Volume 475: debated on Tuesday 13 May 2008

My right hon. Friend the Foreign Secretary spoke to the new Italian Foreign Minister designate, Mr. Franco Frattini, on 16 April to congratulate him on his appointment. Both my right hon. Friend and I look forward to meeting our new counterparts in the very near future.

The sight of supporters of the new right-wing nationalist Government in Italy celebrating their victory with fascist salutes and shouts of “Duce” was not exactly a good advert for Italy throughout the world. When my hon. Friend has the opportunity to meet the new Foreign Minister, will he discuss with him the importance of the Governments across Europe working together to tackle xenophobia and racism?

My hon. Friend is absolutely correct that all European Governments—in fact, all Governments across the world—have a responsibility to demonstrate by their actions as well as their words their revulsion at the sentiment represented by those fascists and extreme right-wing politicians.

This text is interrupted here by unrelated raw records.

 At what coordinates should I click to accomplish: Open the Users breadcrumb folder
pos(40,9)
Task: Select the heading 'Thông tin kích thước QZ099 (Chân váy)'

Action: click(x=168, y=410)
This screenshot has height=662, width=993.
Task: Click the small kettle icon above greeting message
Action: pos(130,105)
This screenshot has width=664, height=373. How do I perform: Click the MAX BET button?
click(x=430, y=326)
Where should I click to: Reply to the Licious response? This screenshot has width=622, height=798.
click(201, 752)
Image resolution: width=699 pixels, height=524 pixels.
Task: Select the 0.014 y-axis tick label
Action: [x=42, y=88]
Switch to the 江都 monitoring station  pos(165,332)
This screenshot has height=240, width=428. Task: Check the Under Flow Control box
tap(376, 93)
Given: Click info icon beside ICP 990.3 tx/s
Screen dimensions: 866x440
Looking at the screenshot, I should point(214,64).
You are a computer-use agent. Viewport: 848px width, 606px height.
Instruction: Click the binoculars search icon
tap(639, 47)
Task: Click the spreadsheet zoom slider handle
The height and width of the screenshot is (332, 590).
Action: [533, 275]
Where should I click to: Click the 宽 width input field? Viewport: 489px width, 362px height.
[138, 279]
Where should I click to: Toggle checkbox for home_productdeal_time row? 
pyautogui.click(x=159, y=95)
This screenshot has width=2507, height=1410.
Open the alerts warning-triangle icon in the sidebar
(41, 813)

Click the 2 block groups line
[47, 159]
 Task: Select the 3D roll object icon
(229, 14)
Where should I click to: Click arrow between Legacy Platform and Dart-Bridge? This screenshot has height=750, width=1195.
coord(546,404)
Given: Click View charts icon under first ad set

We rightly take the view, however, that the Italian Government as they are and will be constituted will, as a modern democratic European state, take that responsibility very seriously indeed.

When the Minister meets the Foreign Minister of the newly elected centre-right Administration in Italy, one of the issues that I am sure they are bound to discuss is the Lisbon treaty and its ratification. When they do meet, will the Minister confirm to his Italian counterpart that if Ireland votes no on 12 June, the British Government will respect that decision and there will be no adverse consequences for Ireland were the people of Ireland to make such a choice?

Only the hon. Gentleman could turn a question about the new Italian Government into a question about the Lisbon treaty referendum in the Republic of Ireland. [Interruption.] He takes it as a compliment, but I take it as a statement of the modern Conservative party and its Europhobia gone mad, running rampant through the middle of the party. When I am in Italy, as I hope to be next week, I will search very hard for a political party anywhere near the Italian mainstream that shares the British Conservative party’s view of Europe. As I have reflected before, there are literally dozens of conservative parties in Italy and not one of them shares his obsession with, and dislike of, all things European.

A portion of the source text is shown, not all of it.